(Data entries)
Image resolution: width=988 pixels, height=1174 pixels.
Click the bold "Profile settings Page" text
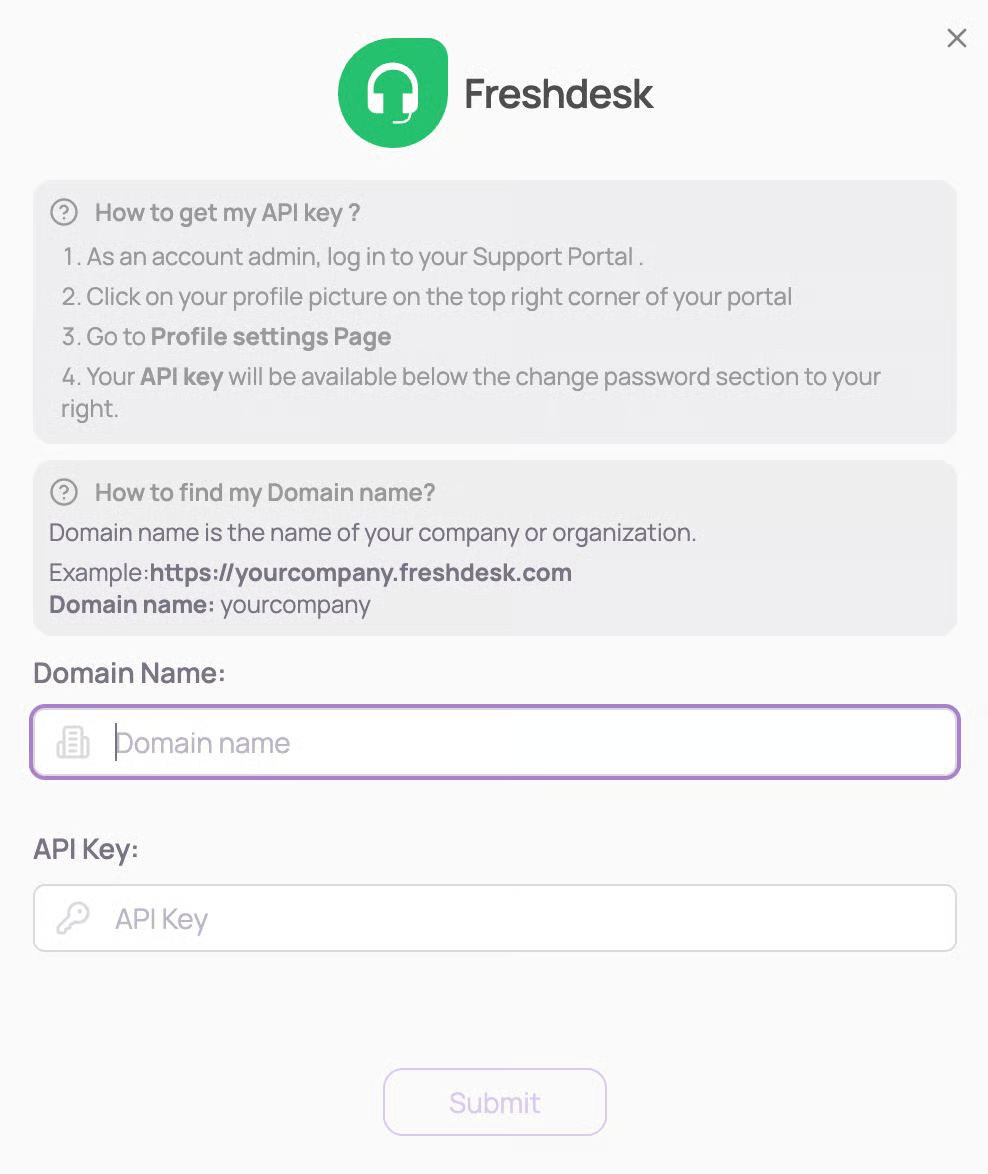(x=270, y=337)
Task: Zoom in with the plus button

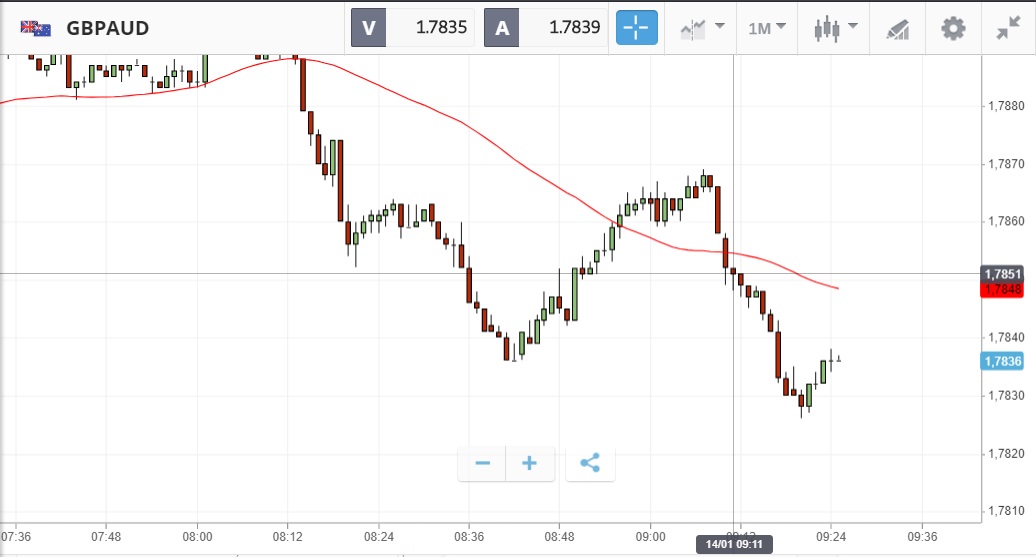Action: click(x=530, y=463)
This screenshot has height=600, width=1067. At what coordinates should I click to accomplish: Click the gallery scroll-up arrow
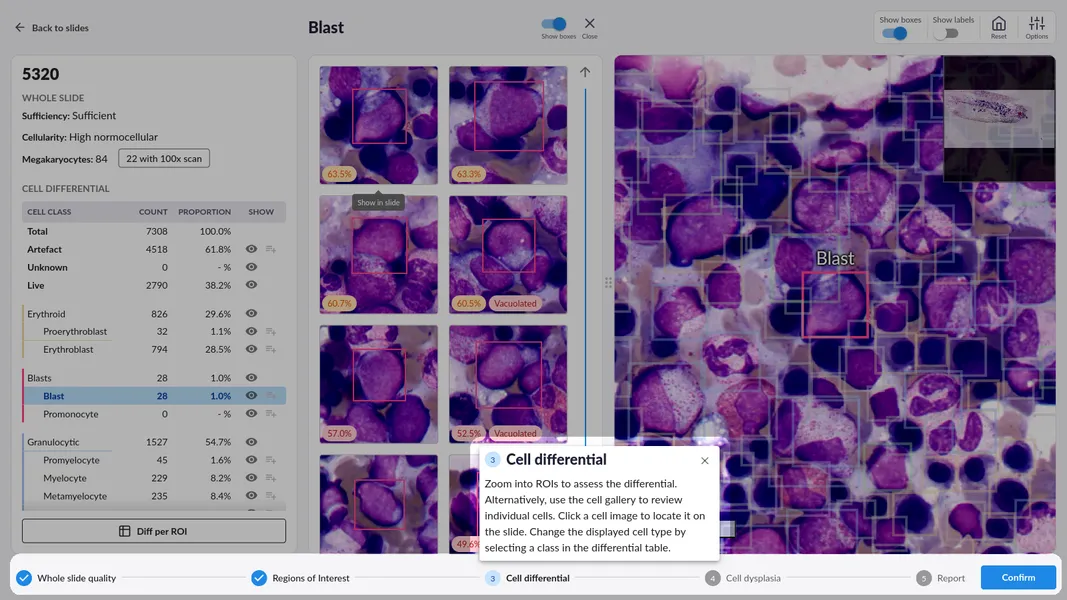(585, 72)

(Task statement)
Rewrite the data above as a numbered list, one line per item, leaving out blank lines and the pictures.

(The response)
1. Image resolution: width=988 pixels, height=1174 pixels.
2. Click the bold "Profile settings Page" text
3. (x=270, y=337)
4. Task: Zoom in with the plus button
5. Action: click(x=530, y=463)
6. This screenshot has height=600, width=1067. At what coordinates should I click to accomplish: Click the gallery scroll-up arrow
7. (585, 72)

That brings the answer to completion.